Courtesy of Riverhead
Courtesy of Riverhead

Julie Klam,SELF magazine

You're all for your friends losing weight, meeting an awesome guy, earning a mega salary and snagging a house on the beach. As long as she doesn't do it before you do.

My first real job was at a talent agency. I sat with the other assistants in a row of cubicles. Beside me was a funny gay guy I'll call Jay, an older lady who had gone back to work when her kids graduated, and a woman I'll call Veronique, whose sole purpose in life, I believed, was to make me feel like a loser. We were all close, mostly because we were together 12 hours a day, trying to get by on our crappy salaries and eating ramen noodles at our desks for lunch. Except for Veronique, who lived with her boyfriend, The King of Wall Street. Veronique could afford sushi, Oh, and she couldn't keep weight on.

Her mother happened to be a model. Her father was a physicist. Sadly (for me), she looked like a model and had the brains of a physicist. Why, oh why, I wondered, couldn't she have ended up with brains of a model and the looks of a physicist?

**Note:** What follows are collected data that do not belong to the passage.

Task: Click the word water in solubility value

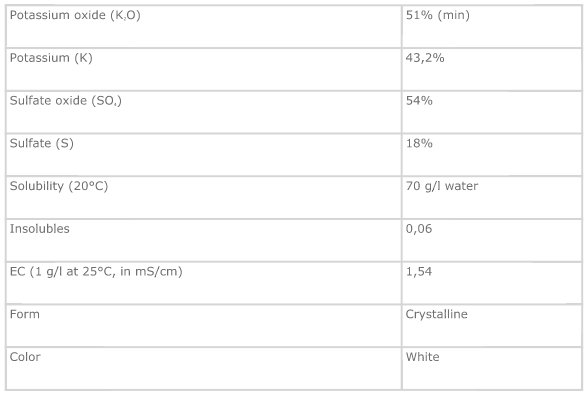Action: (x=461, y=186)
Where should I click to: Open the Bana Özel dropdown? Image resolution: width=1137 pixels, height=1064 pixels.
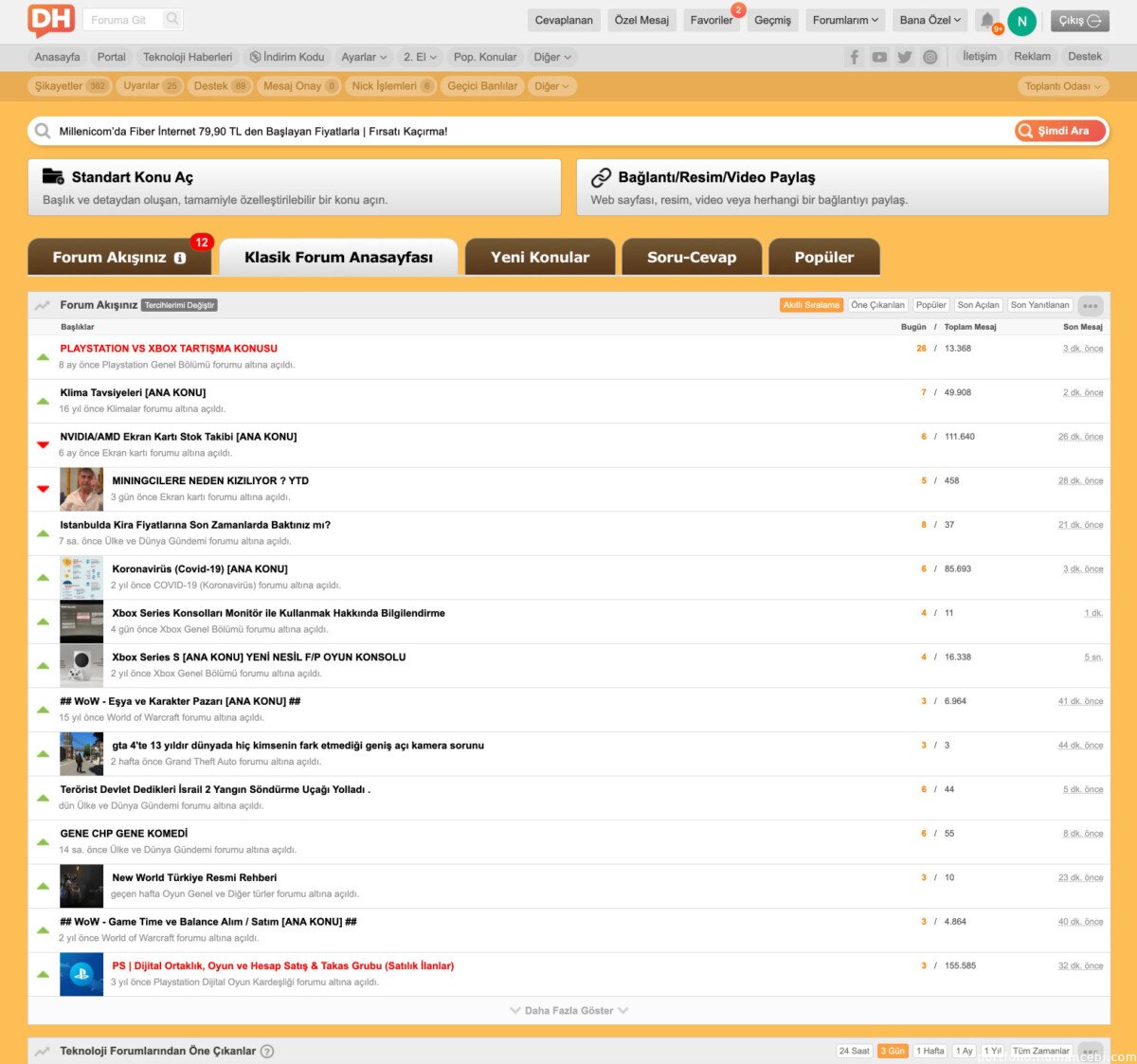(929, 20)
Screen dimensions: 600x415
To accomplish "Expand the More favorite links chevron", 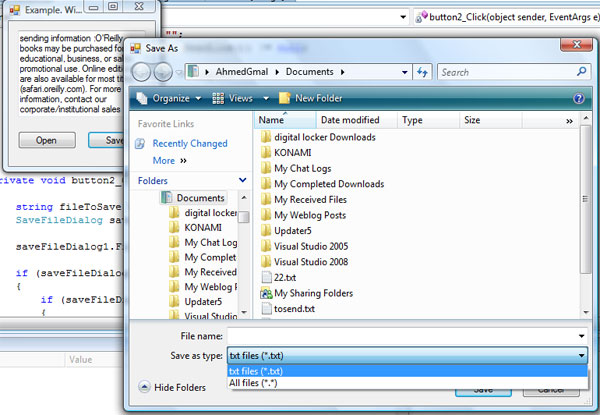I will (x=185, y=160).
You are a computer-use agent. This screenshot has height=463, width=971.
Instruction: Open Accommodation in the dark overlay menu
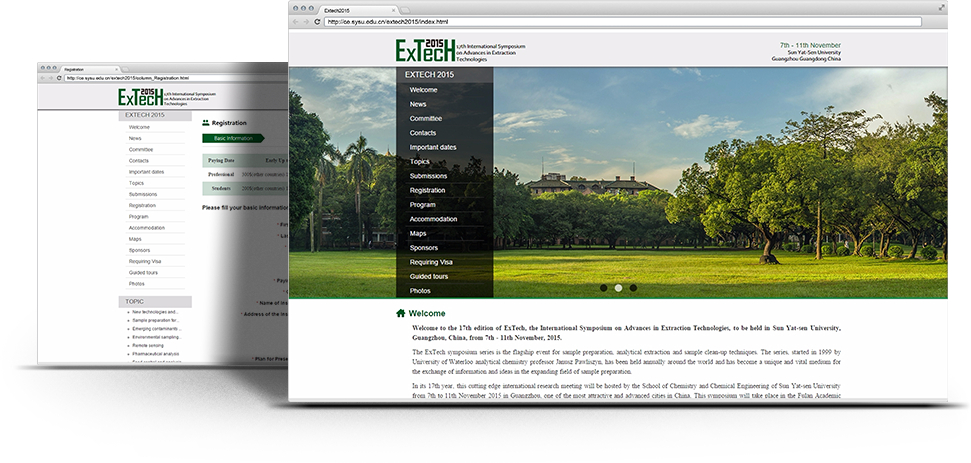(433, 219)
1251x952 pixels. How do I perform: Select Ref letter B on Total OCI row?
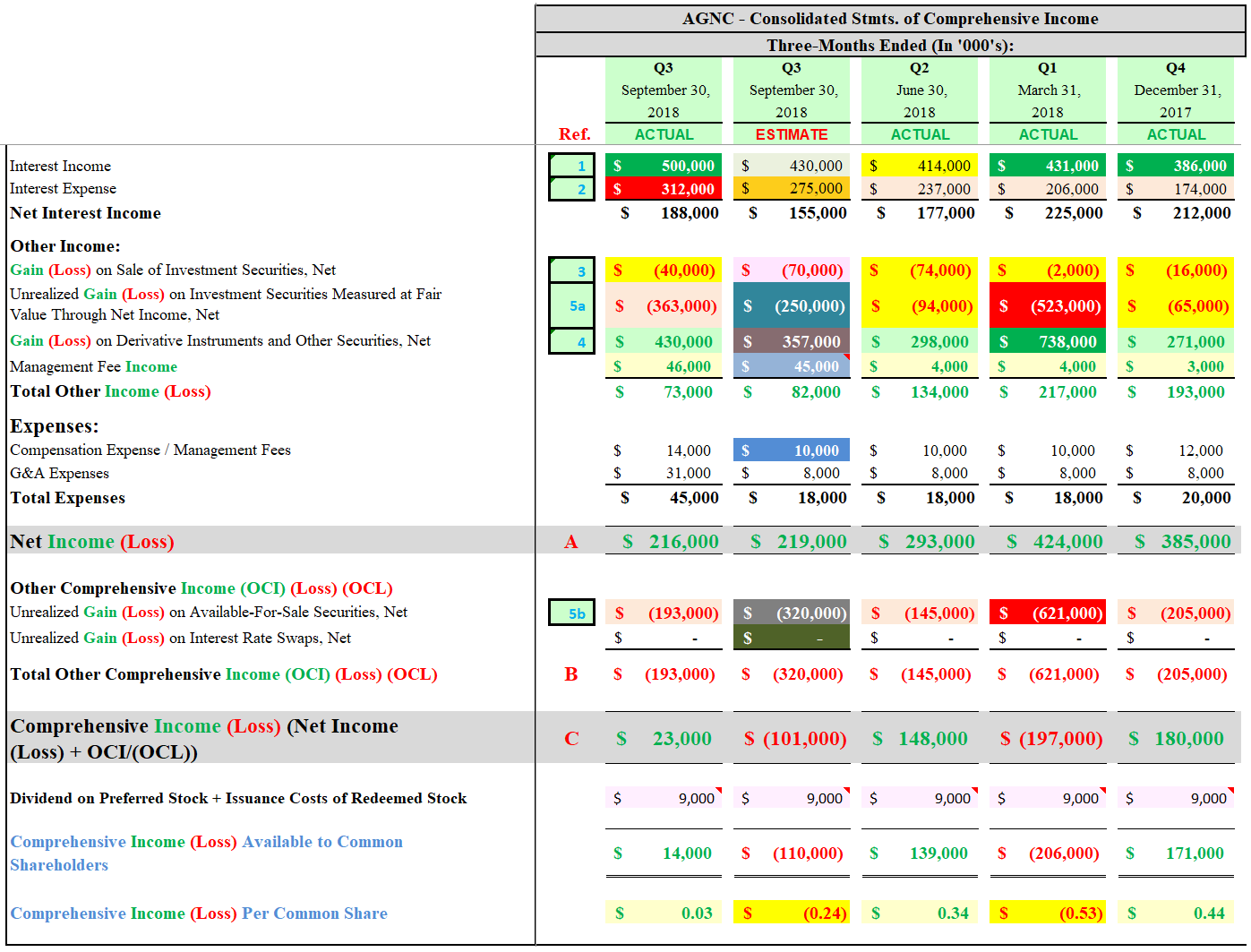click(570, 674)
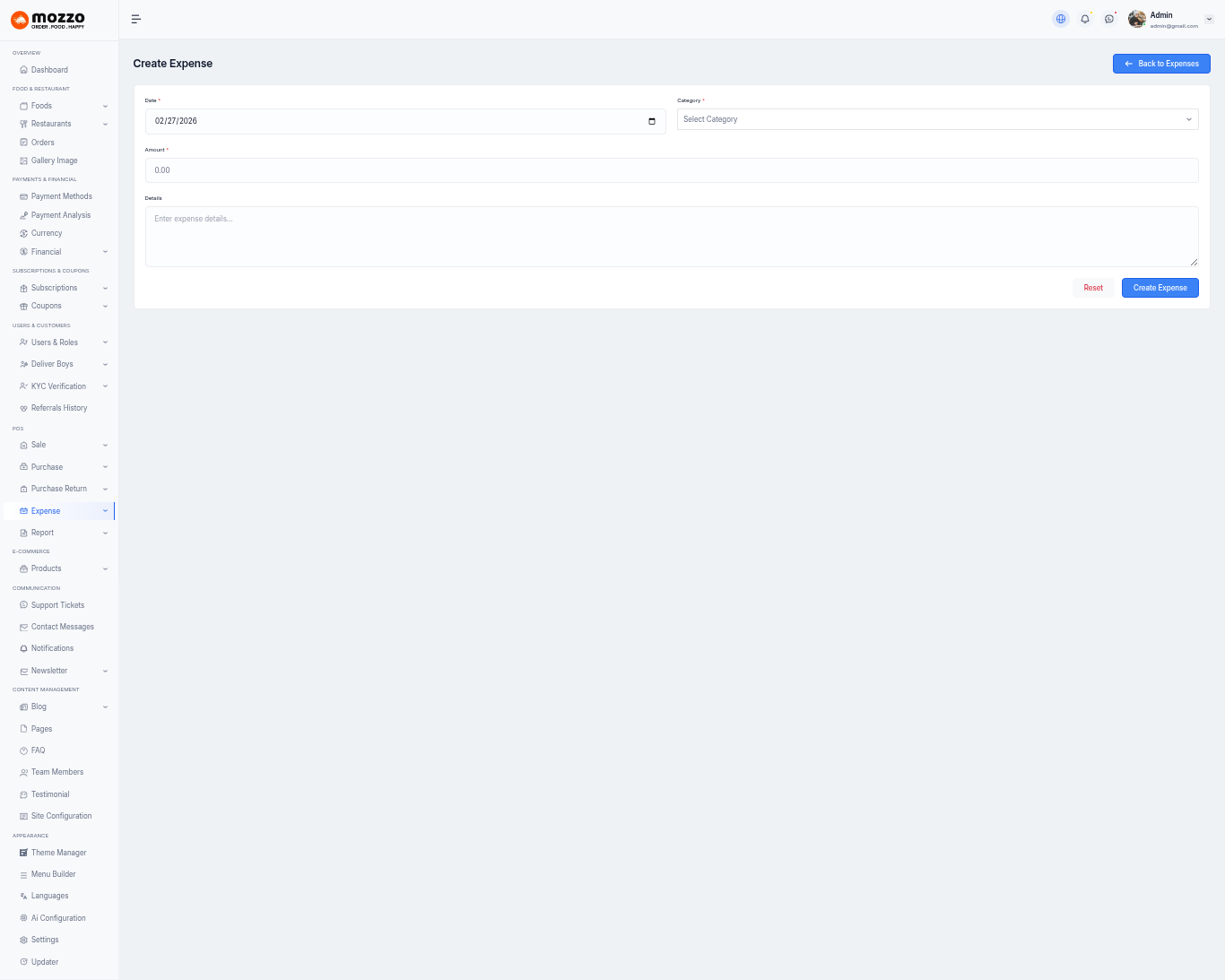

Don't get me wrong. I liked Veronique. She was nice enough, and to the outside world, we looked as if we were pretty good friends. But whenever we did anything together, I had the feeling she would rather have been with anyone else. Or maybe she sensed that I felt inferior to her. Whatever the reason, we didn't completely click, and I couldn't help keeping an eye out for screwups on her part. Once, I noticed she was holding her knife and fork wrong-like an ape! "Oh, that's the European way-she went to school in Paris, so she picked up that habit," Jay told me, when I giddily pointed out her faux pas. "Europeans keep their fork in the opposite hand."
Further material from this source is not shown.